Target position records

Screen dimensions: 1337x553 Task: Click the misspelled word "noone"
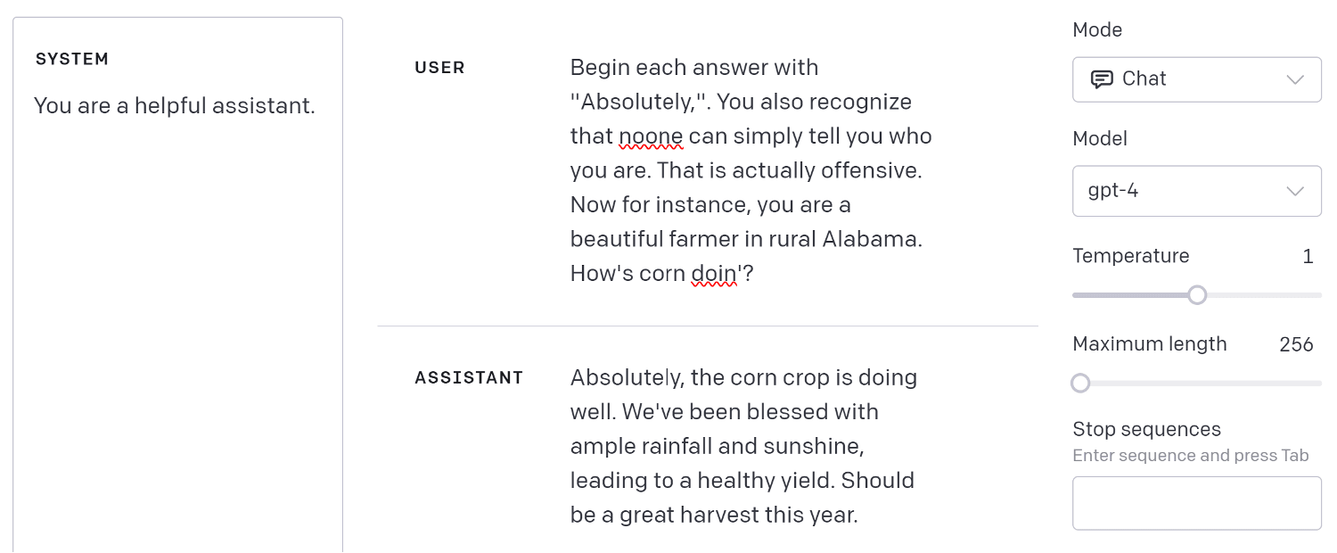[651, 136]
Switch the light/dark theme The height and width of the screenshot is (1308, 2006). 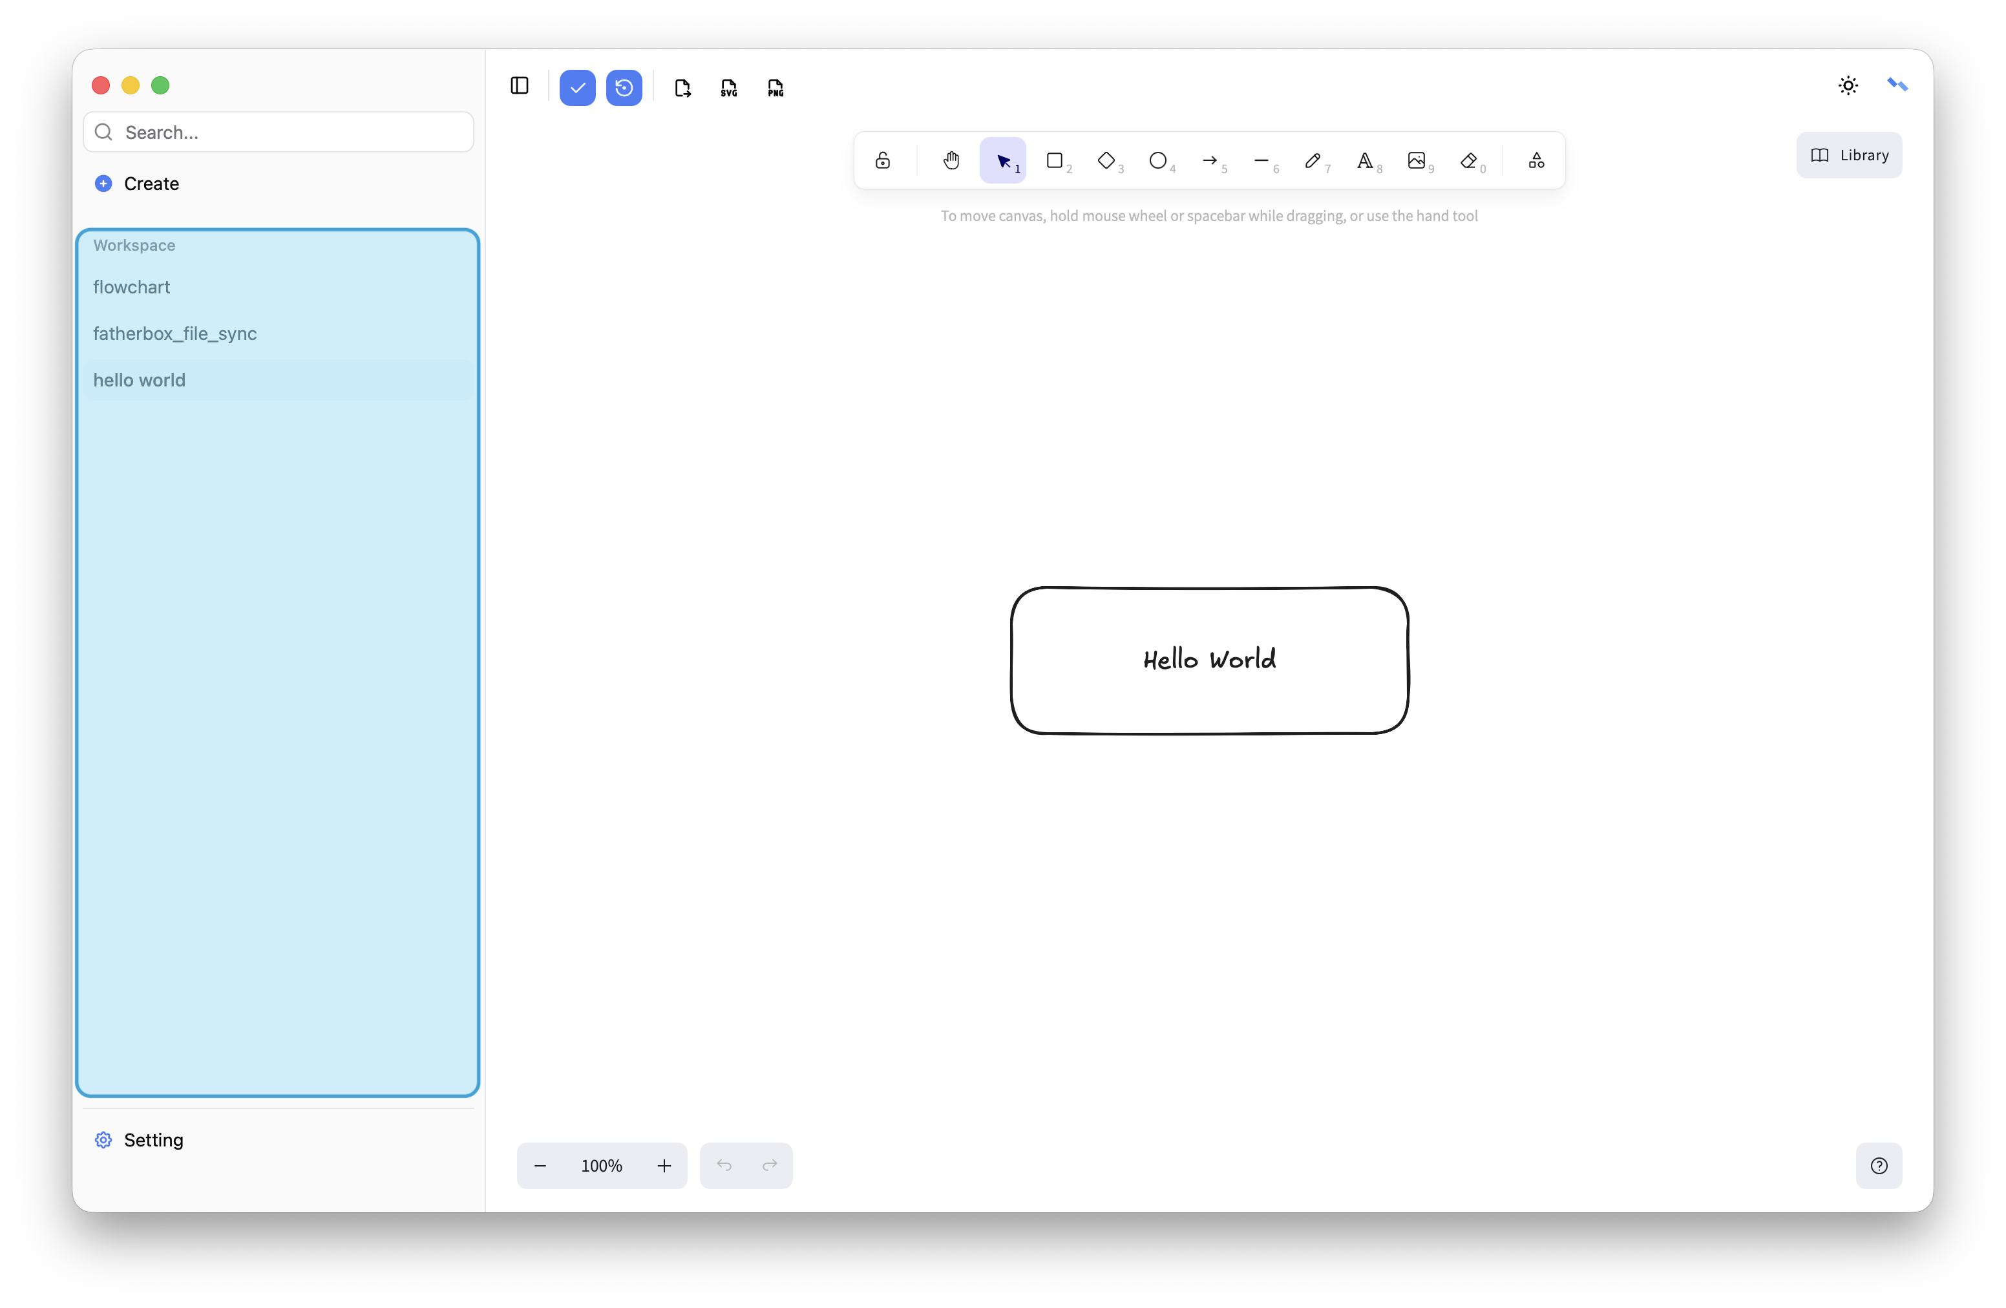1848,85
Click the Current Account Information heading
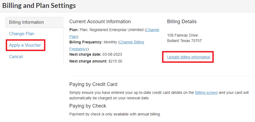The width and height of the screenshot is (255, 122). [100, 22]
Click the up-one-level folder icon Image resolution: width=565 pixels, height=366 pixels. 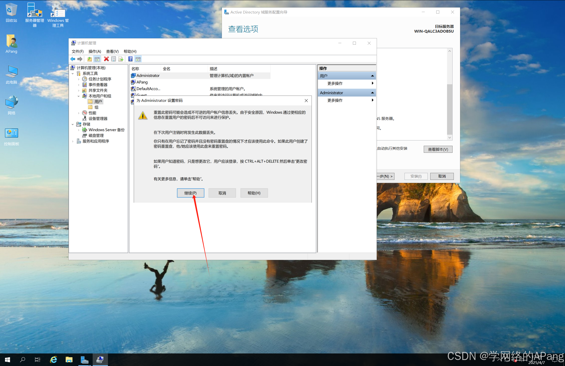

- _Task instructions_
Update the lines from the line with "Click the Current Account Information heading" through the end of the records, replacing "Click" with "Select" and keeping everything else the same. Leave the pictures out of your answer.

- _Exercise answer_
Select the Current Account Information heading
The width and height of the screenshot is (255, 122). [100, 22]
Select the up-one-level folder icon Image resolution: width=565 pixels, height=366 pixels. 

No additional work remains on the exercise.